If we go by the written definitions, that the DataPoint is a cell of data, then the example should show that it is the container to hold age in years (43, as per example above), not the combination of social security number and age. There would be another DataPoint which would hold the social security number (1212123) for that Unit.

Within the diagram, DataPoint has Datum (value) related to it in three ways - as an identifier, an attribute, or an observation (although this should be measure, based on the name of the equivalent Data Structure Component). According to the cardinalities in the picture for these three relationships, a DataPoint MUSt have at least one identifier, MUST have at least one measure/observation, and may have one or moreattributes. This seems to give an indication that the DataPoint covers more than one 'cell' of data. The example also indicates that it is a combination of information - as the DataPoint includes both the age and the social security number for the unit.

Suggested Solution:

Proposal 1: We assume that the definitions of DataPoint, UnitDataPoint and Datum are correct, which means that the cardinalities between DataPoint and Datum are incorrect in Fig. 44?
Therefore, a DataPoint represents a single cell of data, and so the example has two DataPoints - one for age (43) and one for social security number (1212123).

or

Proposal 2: We assume that the definitions are incorrect, and the cardinalities in fig. 44 are correct.
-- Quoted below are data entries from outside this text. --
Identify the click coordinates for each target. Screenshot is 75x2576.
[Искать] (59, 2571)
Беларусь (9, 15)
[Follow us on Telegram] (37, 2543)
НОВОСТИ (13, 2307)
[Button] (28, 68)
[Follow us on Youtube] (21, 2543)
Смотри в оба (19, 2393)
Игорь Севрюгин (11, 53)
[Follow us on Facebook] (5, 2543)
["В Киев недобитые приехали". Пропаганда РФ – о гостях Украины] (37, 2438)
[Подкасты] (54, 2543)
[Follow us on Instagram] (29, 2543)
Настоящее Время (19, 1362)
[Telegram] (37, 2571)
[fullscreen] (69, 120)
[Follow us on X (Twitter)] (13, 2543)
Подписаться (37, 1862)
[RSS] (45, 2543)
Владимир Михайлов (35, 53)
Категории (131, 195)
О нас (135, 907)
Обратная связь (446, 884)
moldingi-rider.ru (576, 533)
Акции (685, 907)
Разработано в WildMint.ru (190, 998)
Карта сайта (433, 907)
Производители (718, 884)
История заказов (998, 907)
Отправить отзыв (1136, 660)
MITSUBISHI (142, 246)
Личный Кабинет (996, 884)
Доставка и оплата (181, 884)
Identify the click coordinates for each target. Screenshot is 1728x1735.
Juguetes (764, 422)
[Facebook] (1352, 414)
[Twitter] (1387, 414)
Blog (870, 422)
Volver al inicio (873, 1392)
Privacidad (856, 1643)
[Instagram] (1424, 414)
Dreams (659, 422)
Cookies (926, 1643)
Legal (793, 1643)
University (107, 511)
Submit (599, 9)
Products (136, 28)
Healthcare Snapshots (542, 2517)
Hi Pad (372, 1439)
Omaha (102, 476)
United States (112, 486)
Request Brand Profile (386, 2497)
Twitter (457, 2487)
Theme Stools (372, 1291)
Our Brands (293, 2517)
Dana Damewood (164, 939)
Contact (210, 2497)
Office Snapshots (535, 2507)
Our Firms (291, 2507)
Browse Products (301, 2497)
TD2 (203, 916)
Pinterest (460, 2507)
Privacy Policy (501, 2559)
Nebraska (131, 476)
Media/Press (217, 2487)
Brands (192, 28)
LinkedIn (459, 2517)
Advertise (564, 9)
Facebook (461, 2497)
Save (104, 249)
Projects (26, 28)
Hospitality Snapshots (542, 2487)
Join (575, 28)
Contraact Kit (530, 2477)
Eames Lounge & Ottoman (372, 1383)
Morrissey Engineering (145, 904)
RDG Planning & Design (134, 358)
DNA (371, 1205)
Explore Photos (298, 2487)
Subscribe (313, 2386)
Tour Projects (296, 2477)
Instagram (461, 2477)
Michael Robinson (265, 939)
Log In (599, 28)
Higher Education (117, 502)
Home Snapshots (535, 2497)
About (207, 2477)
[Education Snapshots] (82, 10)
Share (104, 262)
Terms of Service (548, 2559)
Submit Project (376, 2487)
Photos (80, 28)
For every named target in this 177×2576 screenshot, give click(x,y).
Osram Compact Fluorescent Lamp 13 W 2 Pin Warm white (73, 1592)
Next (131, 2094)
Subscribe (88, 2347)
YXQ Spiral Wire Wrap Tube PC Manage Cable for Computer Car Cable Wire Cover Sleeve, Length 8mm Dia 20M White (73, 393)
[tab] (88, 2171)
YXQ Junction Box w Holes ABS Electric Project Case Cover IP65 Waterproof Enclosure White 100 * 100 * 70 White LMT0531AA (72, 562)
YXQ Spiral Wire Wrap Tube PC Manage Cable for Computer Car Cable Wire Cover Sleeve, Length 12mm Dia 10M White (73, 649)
Therefore, a DataPoint represents all the data for a single Unit (ie, it is the whole 'row' of data, including both the age (43) and the social security number (1212123) for the Unit.

 

Other Considerations:

  1. Is the information shown in fig. 44 only correct for dimensional data, and so is wrong in the case of unit data?
  2. A diagram showing the relationships and cardinalities betwee UnitDataPoint, UnitDataSet, UnitDataRecord and Datum would be helpful in clarifying things (ie, a combination of the information that is currently split betwee fig 44 and fig 45 in GSIM v1.0 (pages 240 and 250 respectively).